◆ YOUR TASK:
In the listing below, every entry should be duplicated exactly.
-- RECORDS PROVIDED follows --
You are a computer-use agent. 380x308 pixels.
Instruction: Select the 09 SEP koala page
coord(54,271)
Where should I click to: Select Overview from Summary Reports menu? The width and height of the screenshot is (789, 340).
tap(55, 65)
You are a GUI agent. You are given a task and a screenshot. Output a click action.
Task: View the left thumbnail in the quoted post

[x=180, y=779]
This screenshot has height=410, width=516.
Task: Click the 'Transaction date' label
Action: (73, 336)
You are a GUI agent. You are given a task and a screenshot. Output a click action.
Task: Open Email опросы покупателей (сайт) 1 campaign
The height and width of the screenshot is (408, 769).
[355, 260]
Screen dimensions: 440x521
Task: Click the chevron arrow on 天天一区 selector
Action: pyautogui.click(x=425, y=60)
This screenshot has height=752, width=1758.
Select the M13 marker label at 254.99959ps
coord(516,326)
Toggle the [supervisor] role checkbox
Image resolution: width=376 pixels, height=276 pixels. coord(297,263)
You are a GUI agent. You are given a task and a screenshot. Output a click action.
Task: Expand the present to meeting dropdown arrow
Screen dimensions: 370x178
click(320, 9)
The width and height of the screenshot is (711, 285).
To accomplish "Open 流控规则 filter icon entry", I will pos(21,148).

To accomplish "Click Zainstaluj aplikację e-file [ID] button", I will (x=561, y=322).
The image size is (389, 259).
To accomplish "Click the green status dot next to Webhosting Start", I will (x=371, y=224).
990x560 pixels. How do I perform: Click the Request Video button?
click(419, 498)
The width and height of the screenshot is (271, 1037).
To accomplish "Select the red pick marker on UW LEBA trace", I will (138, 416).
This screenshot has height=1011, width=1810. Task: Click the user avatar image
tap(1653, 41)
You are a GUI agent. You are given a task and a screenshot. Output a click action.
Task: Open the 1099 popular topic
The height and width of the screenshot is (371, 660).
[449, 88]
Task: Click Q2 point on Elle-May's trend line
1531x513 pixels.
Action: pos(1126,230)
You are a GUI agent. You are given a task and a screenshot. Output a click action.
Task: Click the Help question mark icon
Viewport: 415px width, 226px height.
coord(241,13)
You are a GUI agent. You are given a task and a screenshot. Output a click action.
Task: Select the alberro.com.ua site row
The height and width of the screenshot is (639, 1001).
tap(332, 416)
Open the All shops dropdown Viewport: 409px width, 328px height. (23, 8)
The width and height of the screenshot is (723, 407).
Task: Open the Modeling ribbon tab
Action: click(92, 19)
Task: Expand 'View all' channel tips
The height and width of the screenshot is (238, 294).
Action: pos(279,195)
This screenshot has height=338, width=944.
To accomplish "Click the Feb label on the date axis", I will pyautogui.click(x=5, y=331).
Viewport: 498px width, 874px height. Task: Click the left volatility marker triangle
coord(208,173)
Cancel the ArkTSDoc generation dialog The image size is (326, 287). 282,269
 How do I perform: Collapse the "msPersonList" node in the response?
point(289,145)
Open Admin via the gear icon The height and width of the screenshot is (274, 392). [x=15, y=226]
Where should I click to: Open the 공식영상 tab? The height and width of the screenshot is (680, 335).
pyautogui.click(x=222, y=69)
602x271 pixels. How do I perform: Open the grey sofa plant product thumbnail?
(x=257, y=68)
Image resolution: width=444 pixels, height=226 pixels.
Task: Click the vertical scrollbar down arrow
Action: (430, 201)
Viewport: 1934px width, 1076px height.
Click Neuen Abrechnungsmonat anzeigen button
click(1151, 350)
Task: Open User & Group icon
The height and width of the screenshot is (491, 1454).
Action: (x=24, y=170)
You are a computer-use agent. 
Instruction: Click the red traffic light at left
-- RECORDS PROVIDED concluded --
◆ SOLUTION FOR THIS EXERCISE:
You are a computer-use agent. 380x308 pixels.
Instruction: Select the 09 SEP koala page
coord(54,271)
Where should I click to: Select Overview from Summary Reports menu? The width and height of the screenshot is (789, 340).
tap(55, 65)
You are a GUI agent. You are given a task and a screenshot. Output a click action.
Task: View the left thumbnail in the quoted post

[x=180, y=779]
This screenshot has height=410, width=516.
Task: Click the 'Transaction date' label
Action: (73, 336)
You are a GUI agent. You are given a task and a screenshot. Output a click action.
Task: Open Email опросы покупателей (сайт) 1 campaign
The height and width of the screenshot is (408, 769).
[355, 260]
Screen dimensions: 440x521
Task: Click the chevron arrow on 天天一区 selector
Action: pyautogui.click(x=425, y=60)
This screenshot has height=752, width=1758.
Select the M13 marker label at 254.99959ps
coord(516,326)
Toggle the [supervisor] role checkbox
Image resolution: width=376 pixels, height=276 pixels. coord(297,263)
You are a GUI agent. You are given a task and a screenshot. Output a click action.
Task: Expand the present to meeting dropdown arrow
Screen dimensions: 370x178
click(320, 9)
The width and height of the screenshot is (711, 285).
To accomplish "Open 流控规则 filter icon entry", I will pos(21,148).

To accomplish "Click Zainstaluj aplikację e-file [ID] button", I will (x=561, y=322).
The image size is (389, 259).
To accomplish "Click the green status dot next to Webhosting Start", I will (x=371, y=224).
990x560 pixels. How do I perform: Click the Request Video button?
click(419, 498)
The width and height of the screenshot is (271, 1037).
To accomplish "Select the red pick marker on UW LEBA trace", I will (138, 416).
This screenshot has height=1011, width=1810. Task: Click the user avatar image
tap(1653, 41)
You are a GUI agent. You are given a task and a screenshot. Output a click action.
Task: Open the 1099 popular topic
The height and width of the screenshot is (371, 660).
[449, 88]
Task: Click Q2 point on Elle-May's trend line
1531x513 pixels.
Action: pos(1126,230)
You are a GUI agent. You are given a task and a screenshot. Output a click action.
Task: Click the Help question mark icon
Viewport: 415px width, 226px height.
coord(241,13)
You are a GUI agent. You are given a task and a screenshot. Output a click action.
Task: Select the alberro.com.ua site row
The height and width of the screenshot is (639, 1001).
tap(332, 416)
Open the All shops dropdown Viewport: 409px width, 328px height. (23, 8)
The width and height of the screenshot is (723, 407).
Task: Open the Modeling ribbon tab
Action: click(92, 19)
Task: Expand 'View all' channel tips
The height and width of the screenshot is (238, 294).
Action: pos(279,195)
This screenshot has height=338, width=944.
To accomplish "Click the Feb label on the date axis", I will pyautogui.click(x=5, y=331).
Viewport: 498px width, 874px height. Task: Click the left volatility marker triangle
coord(208,173)
Cancel the ArkTSDoc generation dialog The image size is (326, 287). 282,269
 How do I perform: Collapse the "msPersonList" node in the response?
point(289,145)
Open Admin via the gear icon The height and width of the screenshot is (274, 392). [x=15, y=226]
Where should I click to: Open the 공식영상 tab? The height and width of the screenshot is (680, 335).
pyautogui.click(x=222, y=69)
602x271 pixels. How do I perform: Open the grey sofa plant product thumbnail?
(x=257, y=68)
Image resolution: width=444 pixels, height=226 pixels.
Task: Click the vertical scrollbar down arrow
Action: (430, 201)
Viewport: 1934px width, 1076px height.
Click Neuen Abrechnungsmonat anzeigen button
click(1151, 350)
Task: Open User & Group icon
The height and width of the screenshot is (491, 1454).
Action: (x=24, y=170)
You are a computer-use agent. 
Instruction: Click the red traffic light at left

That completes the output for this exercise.